Let me stick my head out, so that someone can come along with one swift blow and dispatch me to the audio hereafter... I think that the temp along his somewhat oversized heatsinks will prove to be rather even, indicating that there is no "hot spot" and that this slightly oversized bit of recycled pop can is working in such a way as to keep the temp rise down, and that the 'extra' length/height (not fin depth -hee hee screwy nominclature, eh?) is working to good benefit!

_-_-bear
 
Hello
My experience with long heat sink a la 50Cm long or more ..
Better to cut it half and use a piece of copper 8-10mm plate under the power mosfet .
If you have a 50 Cm heat sink you can realize very easy the end of the heat sink tend to be mush cooler than in the mid section were the mosfet mounted .
Also I have very bad experience to extend the lead of the power mosfet by wire , especially strained wire .
I had some similar problem with my Aleph X . The heat sink on side was at least 8-10C degree cooler than were the mosfets were mounted .
I used silver plated Teflon wire just 2inch for every power mosfet to spread the heat evenly .
The sound of the amp become a disaster ,
A did com pair one side to another so I know what I write here .
After I trow all the extension wire out and I soldered back the mosfet direct into the PC board .
It was day and night the difference sound wise .
Probably if you use solid wire that is another cup of tea .
But for me no more wire between the power mosfet and the PC board .
Greets
 
Could a line input transformer with the capacity to be wired 1:2 ratio be installed before the F5 for an extra 3dB of gain? I think this should reduce the amps input impedance as seen by the preamp from 100K to 25K.
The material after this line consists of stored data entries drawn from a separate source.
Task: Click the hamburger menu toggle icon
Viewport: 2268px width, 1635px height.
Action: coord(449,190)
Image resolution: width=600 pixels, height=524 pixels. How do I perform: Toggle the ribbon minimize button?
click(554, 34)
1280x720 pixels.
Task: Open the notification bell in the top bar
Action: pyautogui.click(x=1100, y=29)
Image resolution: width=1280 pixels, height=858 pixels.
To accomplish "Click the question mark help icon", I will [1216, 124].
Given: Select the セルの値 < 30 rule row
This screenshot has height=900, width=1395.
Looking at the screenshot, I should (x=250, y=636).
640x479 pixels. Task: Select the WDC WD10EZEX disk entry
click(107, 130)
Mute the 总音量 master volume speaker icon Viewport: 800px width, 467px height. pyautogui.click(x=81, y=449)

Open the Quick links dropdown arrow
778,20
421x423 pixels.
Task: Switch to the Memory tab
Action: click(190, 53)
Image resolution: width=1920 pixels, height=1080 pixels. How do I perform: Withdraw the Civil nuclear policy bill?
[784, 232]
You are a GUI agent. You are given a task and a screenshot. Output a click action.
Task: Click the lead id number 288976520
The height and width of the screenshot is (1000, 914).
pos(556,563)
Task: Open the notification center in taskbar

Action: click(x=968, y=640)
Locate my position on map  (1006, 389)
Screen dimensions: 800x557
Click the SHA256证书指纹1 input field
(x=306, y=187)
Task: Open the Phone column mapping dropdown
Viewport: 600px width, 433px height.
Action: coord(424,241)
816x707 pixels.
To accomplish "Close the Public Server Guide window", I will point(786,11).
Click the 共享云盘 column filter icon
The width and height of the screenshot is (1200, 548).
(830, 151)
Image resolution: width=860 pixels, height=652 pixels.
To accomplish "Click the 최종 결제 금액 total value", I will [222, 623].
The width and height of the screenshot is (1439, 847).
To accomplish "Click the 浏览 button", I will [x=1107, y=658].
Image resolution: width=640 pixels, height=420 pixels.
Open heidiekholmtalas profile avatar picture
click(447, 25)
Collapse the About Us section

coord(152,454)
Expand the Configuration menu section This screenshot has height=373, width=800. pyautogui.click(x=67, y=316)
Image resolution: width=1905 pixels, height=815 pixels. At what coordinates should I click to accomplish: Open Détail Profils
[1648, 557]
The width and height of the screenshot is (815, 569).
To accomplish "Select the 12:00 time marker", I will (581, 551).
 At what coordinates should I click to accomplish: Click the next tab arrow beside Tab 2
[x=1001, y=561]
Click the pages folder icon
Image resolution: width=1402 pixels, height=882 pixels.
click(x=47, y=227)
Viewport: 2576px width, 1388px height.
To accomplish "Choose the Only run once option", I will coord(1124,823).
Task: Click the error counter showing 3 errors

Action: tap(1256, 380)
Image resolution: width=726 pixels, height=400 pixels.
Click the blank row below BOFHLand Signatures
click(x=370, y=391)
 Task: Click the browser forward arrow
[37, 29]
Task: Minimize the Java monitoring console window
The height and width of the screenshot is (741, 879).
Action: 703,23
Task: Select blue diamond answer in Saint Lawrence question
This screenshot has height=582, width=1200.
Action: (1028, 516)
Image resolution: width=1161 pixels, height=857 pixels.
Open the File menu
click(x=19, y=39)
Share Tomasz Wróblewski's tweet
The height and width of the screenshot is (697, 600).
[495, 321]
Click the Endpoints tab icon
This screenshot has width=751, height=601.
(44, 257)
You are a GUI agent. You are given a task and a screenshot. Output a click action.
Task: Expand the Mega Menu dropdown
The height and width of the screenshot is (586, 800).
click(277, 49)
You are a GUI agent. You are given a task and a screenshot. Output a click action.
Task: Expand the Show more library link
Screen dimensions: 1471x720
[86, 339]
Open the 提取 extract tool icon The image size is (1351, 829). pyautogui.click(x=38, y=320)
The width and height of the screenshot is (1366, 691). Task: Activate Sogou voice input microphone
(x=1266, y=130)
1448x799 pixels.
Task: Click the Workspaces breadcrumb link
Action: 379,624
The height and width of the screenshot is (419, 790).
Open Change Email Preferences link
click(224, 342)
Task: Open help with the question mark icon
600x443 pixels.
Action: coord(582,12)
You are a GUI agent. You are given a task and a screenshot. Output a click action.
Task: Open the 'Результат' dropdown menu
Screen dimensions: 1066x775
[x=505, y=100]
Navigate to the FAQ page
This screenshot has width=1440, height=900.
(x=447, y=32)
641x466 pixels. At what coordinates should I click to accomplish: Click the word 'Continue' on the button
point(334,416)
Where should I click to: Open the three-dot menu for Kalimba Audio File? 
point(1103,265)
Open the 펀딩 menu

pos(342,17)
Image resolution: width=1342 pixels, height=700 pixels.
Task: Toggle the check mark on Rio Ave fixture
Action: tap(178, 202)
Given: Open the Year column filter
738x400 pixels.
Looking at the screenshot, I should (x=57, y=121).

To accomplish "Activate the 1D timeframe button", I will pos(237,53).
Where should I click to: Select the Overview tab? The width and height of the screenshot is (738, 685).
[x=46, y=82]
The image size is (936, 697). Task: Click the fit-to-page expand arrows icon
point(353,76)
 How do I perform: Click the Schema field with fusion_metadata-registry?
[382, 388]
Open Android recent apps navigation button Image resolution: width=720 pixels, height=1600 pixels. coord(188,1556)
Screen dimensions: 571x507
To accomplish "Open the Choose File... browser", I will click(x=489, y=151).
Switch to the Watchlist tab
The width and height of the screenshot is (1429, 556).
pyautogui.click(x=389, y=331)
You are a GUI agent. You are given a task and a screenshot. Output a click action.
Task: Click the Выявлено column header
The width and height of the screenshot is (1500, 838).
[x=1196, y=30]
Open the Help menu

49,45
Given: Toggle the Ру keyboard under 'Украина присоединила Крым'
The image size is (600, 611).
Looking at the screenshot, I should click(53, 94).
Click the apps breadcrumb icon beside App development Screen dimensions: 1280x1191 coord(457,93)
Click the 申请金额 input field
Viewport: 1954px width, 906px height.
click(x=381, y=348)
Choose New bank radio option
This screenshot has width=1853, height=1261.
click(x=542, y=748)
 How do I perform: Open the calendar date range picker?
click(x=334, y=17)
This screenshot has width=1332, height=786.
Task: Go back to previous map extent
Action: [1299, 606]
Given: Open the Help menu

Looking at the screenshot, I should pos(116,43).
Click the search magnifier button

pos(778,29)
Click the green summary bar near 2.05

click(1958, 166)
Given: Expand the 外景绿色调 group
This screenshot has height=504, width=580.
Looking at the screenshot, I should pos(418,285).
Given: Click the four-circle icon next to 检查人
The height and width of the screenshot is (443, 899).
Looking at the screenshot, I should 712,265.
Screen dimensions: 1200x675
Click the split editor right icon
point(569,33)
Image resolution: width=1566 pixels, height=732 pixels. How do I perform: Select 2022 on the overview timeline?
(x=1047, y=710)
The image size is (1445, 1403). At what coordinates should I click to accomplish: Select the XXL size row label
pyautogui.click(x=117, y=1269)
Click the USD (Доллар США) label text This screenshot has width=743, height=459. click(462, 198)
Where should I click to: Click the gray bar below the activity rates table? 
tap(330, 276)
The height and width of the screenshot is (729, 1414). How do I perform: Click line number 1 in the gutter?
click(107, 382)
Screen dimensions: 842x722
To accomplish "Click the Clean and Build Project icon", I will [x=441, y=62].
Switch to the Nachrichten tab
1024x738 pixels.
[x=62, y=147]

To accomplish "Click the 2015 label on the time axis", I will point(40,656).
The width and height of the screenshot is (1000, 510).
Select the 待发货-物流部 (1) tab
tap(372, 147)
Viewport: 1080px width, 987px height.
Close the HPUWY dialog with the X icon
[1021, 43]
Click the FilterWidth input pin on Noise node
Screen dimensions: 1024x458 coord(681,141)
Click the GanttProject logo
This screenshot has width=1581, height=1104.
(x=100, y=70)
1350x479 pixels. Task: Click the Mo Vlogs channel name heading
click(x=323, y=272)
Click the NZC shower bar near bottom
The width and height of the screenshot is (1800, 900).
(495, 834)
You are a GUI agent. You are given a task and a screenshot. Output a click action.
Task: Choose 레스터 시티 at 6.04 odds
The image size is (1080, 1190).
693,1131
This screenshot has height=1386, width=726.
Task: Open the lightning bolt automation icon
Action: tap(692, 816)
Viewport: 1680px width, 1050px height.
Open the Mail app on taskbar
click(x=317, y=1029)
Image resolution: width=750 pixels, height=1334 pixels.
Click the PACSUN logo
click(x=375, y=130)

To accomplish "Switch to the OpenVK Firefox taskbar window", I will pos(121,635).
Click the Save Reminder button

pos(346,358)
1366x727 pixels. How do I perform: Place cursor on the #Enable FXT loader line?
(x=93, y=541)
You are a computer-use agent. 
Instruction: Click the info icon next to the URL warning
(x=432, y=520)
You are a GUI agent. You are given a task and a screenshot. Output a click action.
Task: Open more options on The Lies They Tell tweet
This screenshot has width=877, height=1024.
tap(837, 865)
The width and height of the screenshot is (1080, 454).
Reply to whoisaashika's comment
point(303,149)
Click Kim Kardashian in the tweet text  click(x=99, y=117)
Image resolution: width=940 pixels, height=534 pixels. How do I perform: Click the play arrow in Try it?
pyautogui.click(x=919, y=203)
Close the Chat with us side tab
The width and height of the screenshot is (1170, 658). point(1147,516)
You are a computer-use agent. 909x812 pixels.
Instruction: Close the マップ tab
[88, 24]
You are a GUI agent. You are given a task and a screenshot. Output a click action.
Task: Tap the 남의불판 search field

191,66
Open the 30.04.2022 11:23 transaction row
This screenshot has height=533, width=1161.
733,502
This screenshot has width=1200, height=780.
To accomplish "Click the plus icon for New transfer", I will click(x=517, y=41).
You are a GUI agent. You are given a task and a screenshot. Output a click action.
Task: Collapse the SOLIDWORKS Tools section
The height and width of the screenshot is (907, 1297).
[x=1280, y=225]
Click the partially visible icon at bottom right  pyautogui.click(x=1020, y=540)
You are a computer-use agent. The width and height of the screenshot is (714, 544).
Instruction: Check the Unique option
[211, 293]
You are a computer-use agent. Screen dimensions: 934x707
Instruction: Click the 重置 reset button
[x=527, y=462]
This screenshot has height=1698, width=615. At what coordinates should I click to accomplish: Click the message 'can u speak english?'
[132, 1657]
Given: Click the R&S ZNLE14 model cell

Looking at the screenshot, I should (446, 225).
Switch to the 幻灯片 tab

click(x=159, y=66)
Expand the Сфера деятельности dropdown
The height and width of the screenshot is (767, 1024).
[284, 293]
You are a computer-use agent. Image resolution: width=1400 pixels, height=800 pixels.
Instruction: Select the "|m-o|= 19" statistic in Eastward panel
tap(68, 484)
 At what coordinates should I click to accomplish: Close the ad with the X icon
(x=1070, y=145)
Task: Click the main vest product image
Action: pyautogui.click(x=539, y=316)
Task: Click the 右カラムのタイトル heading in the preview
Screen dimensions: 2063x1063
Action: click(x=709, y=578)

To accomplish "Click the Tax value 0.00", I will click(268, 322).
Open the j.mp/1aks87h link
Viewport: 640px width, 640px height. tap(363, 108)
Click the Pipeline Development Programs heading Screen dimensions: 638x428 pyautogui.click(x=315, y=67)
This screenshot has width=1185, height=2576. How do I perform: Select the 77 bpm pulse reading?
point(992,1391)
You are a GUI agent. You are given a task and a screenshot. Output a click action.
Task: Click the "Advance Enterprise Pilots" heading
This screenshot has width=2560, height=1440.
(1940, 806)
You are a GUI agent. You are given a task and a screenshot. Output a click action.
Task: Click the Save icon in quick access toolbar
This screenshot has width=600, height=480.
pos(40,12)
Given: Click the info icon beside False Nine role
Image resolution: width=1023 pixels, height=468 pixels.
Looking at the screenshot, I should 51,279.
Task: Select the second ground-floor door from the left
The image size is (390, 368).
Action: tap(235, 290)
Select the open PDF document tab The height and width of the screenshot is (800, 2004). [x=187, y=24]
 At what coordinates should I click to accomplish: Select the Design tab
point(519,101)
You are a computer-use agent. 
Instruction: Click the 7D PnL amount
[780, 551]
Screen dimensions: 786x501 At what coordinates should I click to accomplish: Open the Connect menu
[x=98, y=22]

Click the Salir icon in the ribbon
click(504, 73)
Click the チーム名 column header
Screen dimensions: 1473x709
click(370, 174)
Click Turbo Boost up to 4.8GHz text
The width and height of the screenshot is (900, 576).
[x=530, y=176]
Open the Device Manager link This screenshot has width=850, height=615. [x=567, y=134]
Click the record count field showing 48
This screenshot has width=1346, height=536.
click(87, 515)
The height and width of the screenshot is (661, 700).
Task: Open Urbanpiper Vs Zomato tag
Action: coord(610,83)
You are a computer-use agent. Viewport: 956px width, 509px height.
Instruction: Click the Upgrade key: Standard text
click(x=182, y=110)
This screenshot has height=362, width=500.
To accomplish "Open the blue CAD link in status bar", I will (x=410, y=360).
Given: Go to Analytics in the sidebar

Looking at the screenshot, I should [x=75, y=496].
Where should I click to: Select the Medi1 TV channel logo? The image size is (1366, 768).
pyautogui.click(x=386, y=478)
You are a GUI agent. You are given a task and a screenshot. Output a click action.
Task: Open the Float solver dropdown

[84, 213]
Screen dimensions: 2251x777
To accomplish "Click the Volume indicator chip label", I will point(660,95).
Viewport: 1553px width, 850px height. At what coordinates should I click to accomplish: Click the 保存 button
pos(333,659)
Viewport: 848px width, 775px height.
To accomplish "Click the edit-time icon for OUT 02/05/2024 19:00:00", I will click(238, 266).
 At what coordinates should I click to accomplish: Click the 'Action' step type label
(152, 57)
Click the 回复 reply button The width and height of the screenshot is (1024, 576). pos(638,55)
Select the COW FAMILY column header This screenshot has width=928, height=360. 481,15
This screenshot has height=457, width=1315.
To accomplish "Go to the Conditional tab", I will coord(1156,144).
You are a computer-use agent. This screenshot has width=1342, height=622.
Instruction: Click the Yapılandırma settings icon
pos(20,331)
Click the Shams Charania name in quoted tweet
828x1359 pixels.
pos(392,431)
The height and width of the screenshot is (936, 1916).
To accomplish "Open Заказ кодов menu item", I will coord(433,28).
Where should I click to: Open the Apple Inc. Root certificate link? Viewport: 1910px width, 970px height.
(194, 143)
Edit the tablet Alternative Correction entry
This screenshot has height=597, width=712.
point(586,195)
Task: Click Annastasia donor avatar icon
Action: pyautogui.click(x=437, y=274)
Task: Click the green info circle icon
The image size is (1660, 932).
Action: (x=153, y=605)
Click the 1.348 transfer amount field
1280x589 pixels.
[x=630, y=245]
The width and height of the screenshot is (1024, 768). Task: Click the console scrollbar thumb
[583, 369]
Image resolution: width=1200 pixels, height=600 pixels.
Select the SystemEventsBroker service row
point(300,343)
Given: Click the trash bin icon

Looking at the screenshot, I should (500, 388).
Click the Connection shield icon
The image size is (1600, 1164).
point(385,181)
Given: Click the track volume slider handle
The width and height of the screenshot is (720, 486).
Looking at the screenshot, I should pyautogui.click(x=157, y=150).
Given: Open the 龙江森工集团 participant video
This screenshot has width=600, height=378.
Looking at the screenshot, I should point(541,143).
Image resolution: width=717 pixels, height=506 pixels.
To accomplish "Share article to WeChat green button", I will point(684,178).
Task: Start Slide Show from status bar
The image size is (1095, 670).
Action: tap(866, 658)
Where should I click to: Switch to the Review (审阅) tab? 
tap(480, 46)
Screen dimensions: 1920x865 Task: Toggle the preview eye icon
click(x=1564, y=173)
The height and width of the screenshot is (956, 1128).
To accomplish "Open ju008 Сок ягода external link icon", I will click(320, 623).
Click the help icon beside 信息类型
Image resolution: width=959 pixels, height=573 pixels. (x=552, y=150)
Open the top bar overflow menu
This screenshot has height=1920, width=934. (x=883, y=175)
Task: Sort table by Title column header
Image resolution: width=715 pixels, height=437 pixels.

I was thinking of something like the Lundahl LL1540. This is 30dBU capable, and the HF roll-off should reduce the risk of HF oscillations.

Is my understanding correct? Any thoughts?
 
I could have posted "De (la) Puta Madre", but most will not know the (verbal and real) meaning either. :clown:
("M de P" is from the lyrics of a bilingual song)
For real filth, visit the national archaelogical museum in Napels to read for yourself what Roman grafito artists were capable of.

A fat boy base plate is never the cause of hot spots.
Hot spots are by definition the effect of restricted heat flow rate level due to a Thin base plate in relation to a high dissipation level.
Thermal conductivity at ambient temp levels is around 235 W/k*m for Aluminum, for a 6"x12" (HxW) heatsink with a 0.2" base plate that becomes a limiting factor.